La banque centrale ajoutait toutefois que la politique commerciale américaine est devenue une source majeure d’incertitude. [...] Des signes montrent déjà que la menace tarifaire pèse sur la confiance des consommateurs et des entreprises, ainsi que sur les intentions d’investissement.
La solution : négocier
Plus tôt nous entamerons des négociations formelles pour la révision de l’ACEUM avec l’administration Trump, mieux nous serons positionnés pour négocier, écrivait François Legault sur X mardi. Nous devons le faire avant que les tarifs nuisent davantage à notre économie. C’est ce que soutenait également l’ancien ministre des Finances Raymond Bachand à Zone économie le 22 janvier.

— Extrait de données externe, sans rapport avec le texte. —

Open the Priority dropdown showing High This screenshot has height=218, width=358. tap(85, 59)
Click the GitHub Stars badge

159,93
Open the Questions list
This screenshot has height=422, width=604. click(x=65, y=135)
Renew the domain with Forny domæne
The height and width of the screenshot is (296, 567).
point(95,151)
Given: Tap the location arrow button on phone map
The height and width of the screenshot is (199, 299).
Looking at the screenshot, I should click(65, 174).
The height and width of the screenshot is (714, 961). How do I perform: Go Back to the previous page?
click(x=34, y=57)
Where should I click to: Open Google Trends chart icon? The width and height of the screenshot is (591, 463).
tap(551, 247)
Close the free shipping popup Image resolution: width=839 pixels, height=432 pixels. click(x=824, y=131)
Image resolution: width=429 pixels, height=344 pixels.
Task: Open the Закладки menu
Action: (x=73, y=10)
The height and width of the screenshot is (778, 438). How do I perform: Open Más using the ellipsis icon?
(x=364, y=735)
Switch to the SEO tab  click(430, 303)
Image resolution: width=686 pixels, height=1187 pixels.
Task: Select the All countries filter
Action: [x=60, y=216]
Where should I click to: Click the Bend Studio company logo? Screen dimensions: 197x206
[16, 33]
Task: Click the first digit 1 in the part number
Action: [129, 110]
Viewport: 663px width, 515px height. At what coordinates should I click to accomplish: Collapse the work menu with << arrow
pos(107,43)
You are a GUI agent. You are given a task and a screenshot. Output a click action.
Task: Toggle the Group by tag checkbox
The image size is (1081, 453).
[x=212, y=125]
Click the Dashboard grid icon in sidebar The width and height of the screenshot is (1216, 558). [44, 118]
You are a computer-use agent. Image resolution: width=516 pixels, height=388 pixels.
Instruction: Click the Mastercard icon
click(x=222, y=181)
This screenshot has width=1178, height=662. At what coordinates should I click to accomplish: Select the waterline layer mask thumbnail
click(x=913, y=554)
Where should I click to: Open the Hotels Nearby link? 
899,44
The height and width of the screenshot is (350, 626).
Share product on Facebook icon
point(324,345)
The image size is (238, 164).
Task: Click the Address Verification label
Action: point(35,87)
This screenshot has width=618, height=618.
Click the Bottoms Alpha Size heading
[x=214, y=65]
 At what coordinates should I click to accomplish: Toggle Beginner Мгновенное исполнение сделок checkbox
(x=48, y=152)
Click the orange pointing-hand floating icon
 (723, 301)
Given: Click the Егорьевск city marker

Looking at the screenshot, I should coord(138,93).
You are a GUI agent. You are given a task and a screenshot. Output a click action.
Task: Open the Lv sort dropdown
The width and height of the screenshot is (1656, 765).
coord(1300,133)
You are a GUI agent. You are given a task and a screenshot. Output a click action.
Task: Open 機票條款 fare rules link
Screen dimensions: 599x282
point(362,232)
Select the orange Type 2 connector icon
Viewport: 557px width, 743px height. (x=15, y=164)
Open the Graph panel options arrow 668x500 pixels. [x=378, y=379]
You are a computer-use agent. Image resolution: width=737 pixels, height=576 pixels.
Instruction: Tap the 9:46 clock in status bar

Le Canada ne gagnera pas une guerre commerciale avec les États-Unis, écrivait l’ex-premier ministre du Québec Philippe Couillard dans La Presse, mardi également. L’appel du premier ministre de l’Ontario, Doug Ford, en faveur de droits de douane "dollar pour dollar" ne tient pas compte du fait que le Canada devrait introduire des droits de douane généralisés bien plus élevés que 25 % pour que cela se produise. Étant donné l’asymétrie entre les deux pays, le résultat net serait négatif pour le Canada.
Il faut donc négocier. Et négocier rapidement. Le président n’a pas voulu se rendre aux arguments de son entourage en reportant l’application des tarifs douaniers du 1er février au 1er mars. Le Canada doit annoncer sa réponse tarifaire, certes, mais la seule véritable avenue à privilégier demeure la négociation.